I had a rather nerve-wracking (in the figurative sense, as I was actually pretty calm) experience driving down the road from my doctor's to the television station, which is just a few blocks down one street but my goodness, there was a funeral, an ambulance; I'm surprised the train didn't come as well. Normally I wouldn't be all that concerned but my gas light is on and I didn't have any money to put in more with me. This is going to be so fun. I get paid tomorrow but it all goes to rent with the exception of maybe $5, which won't help much on the gas front.

I got quite a bit accomplished at both work sites, and I'm going to take some from the station home with me and work some more. It involves reading lots of jargon in tiny print, so it's best to do in short spurts.

I guess that's all for now.

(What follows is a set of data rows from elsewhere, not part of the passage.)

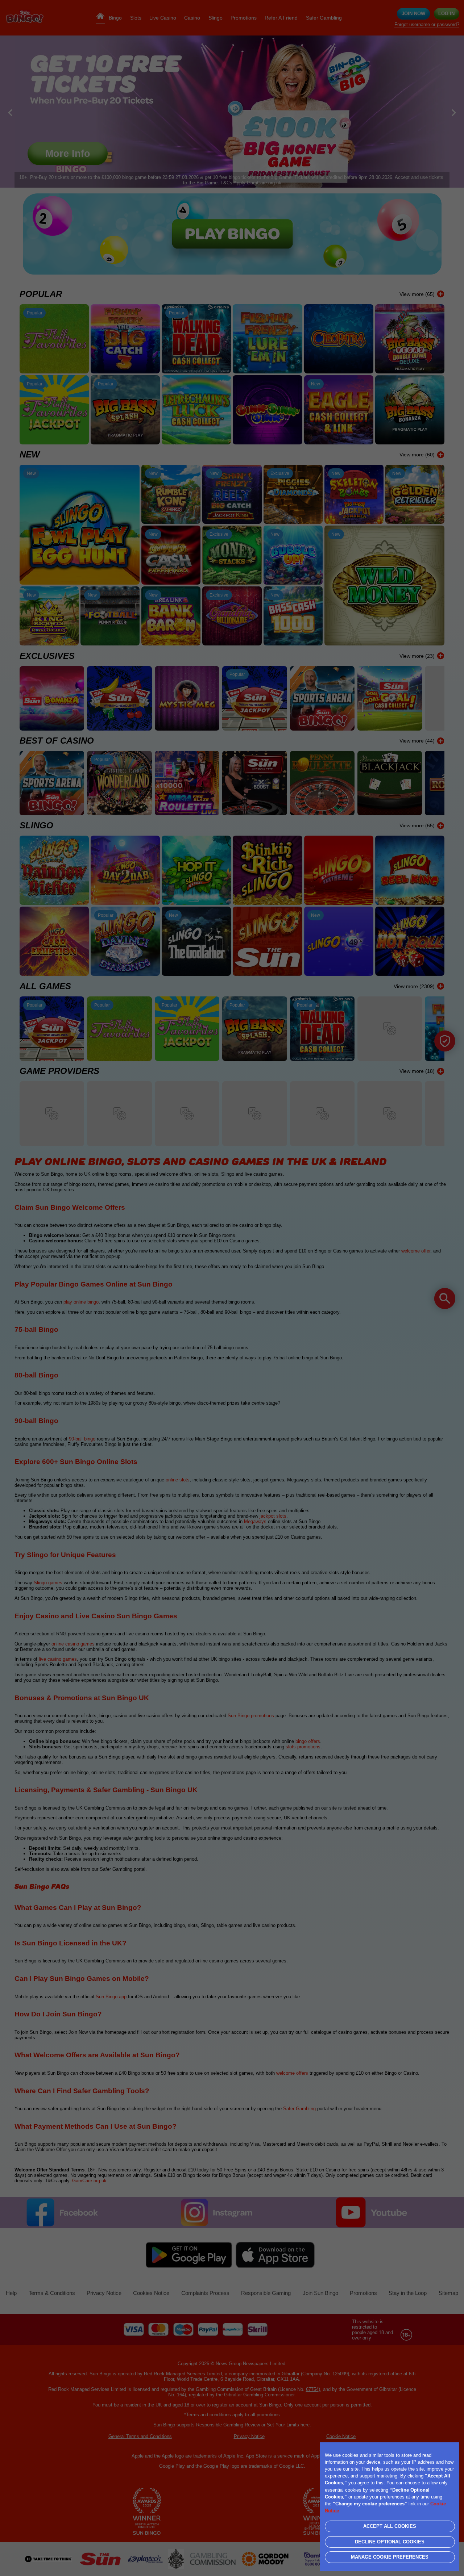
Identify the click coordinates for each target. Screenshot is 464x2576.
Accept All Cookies (389, 2526)
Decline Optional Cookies (389, 2541)
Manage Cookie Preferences (389, 2557)
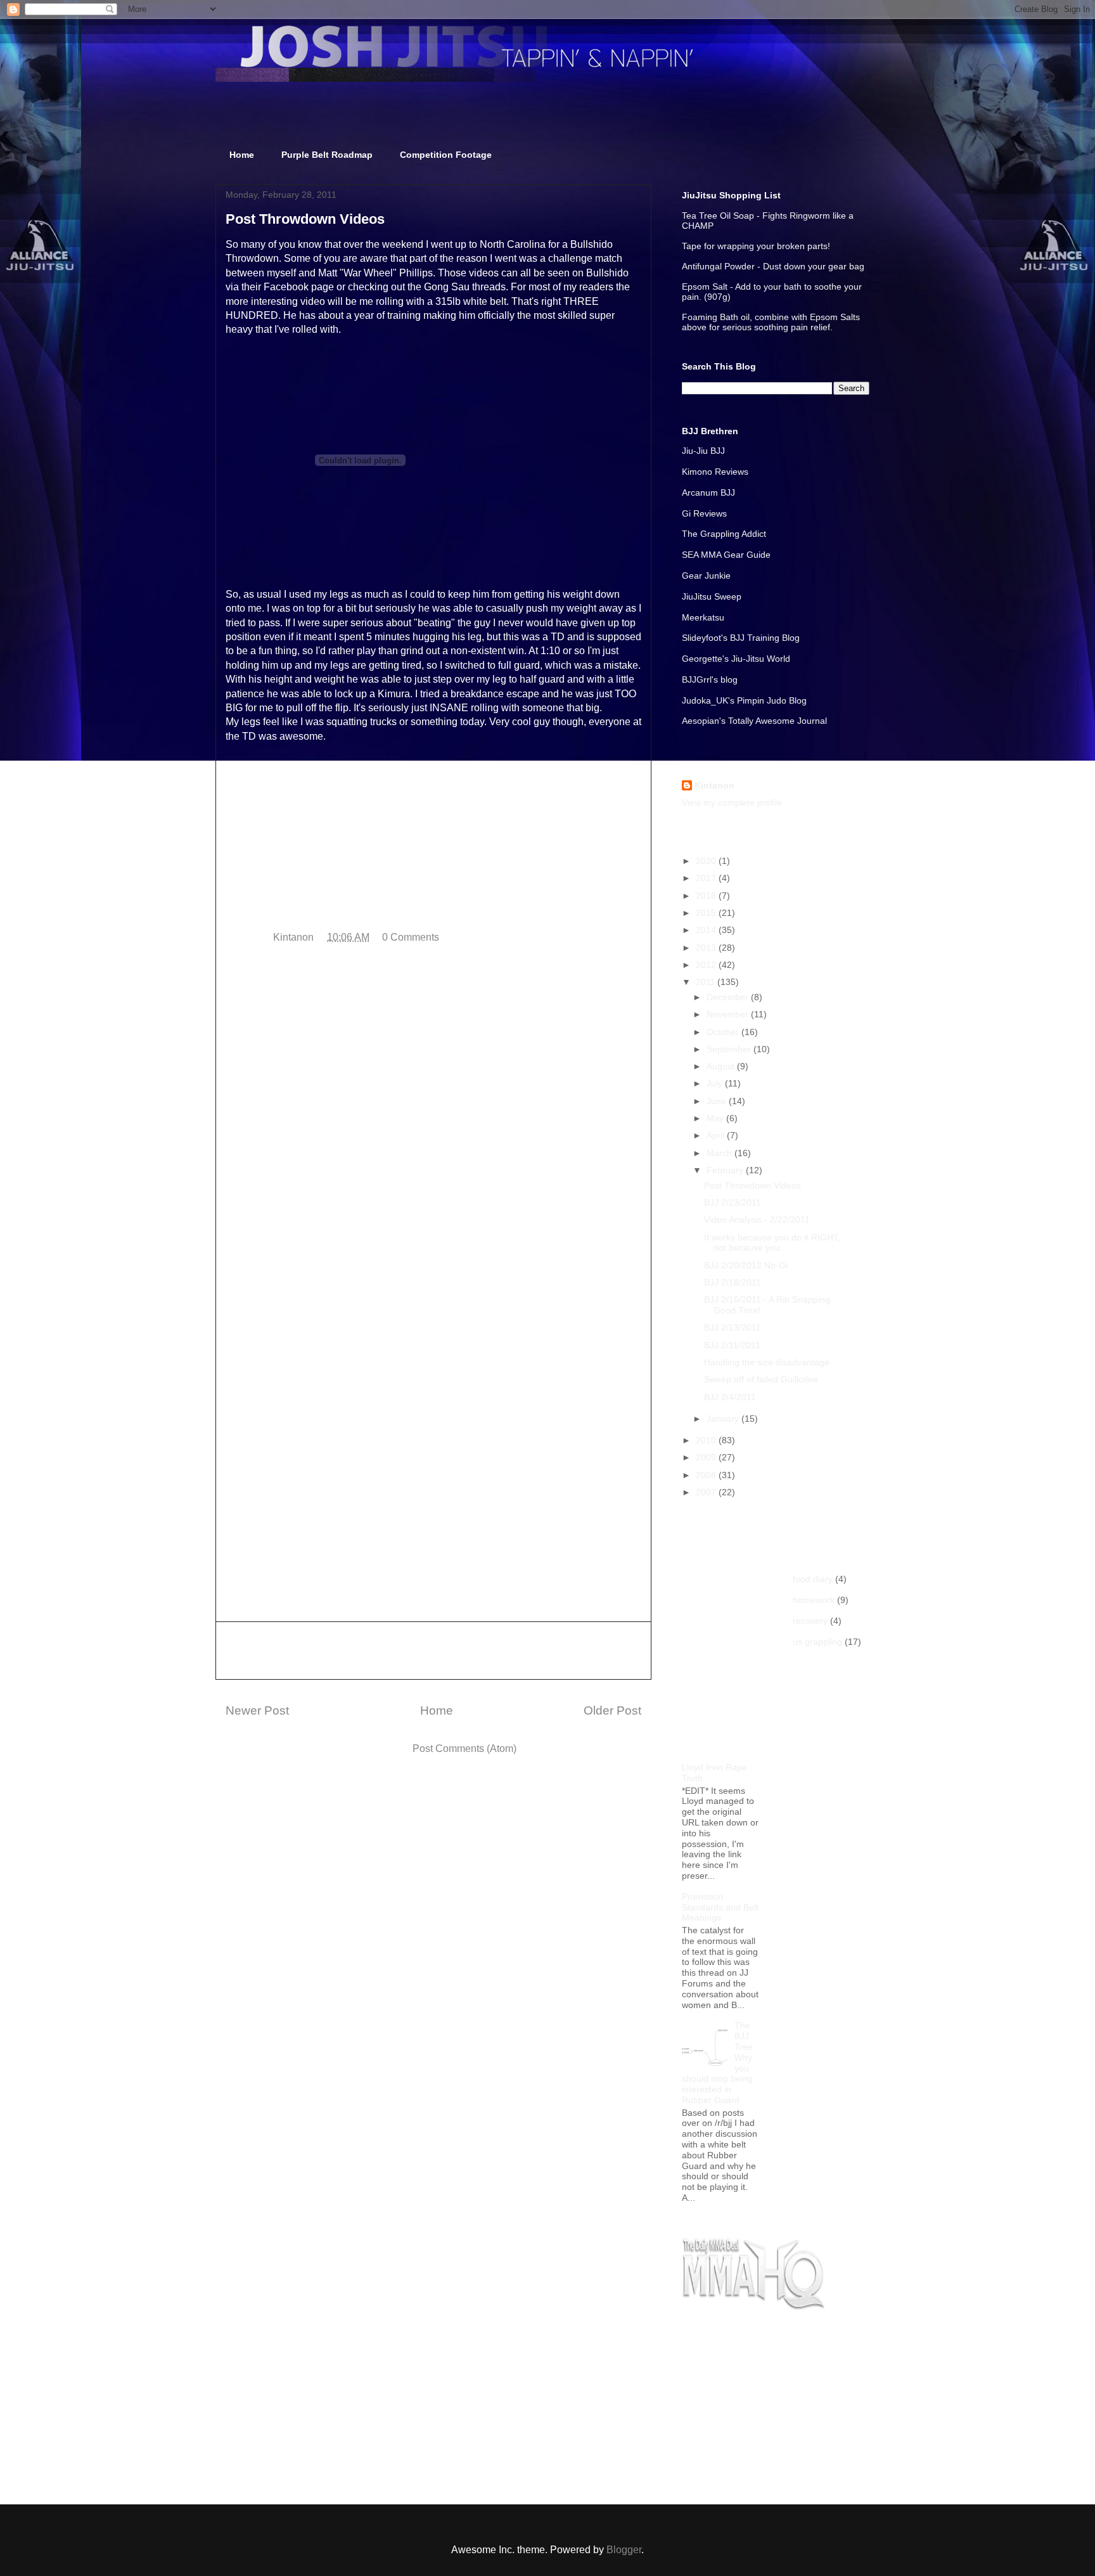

I wish I had access from home and could type things in when I think of them. Whenever I'm away from the computer I tend to think of more to say. Maybe I need to start blogging on my PDA. I found my keyboard last night in a fit of looking for something else. :)

Have a good night and hope you all are safe and well. (Gee, can you tell I'm feeling a teensy bit lonely?) Which brings me to this, a small poem I came up with last night:

I miss
your humour
my laughter
feeling needed
feeling useful

I feel
not empty
but bored
as if life isn't
quite full

I'm waiting
to see you
to share my time
with yours
again.

Not great, I know, but it's off the cuff. September seems to be stretching out in front of me quite a bit. It's going to be a long, quiet, lonely two weeks, I think.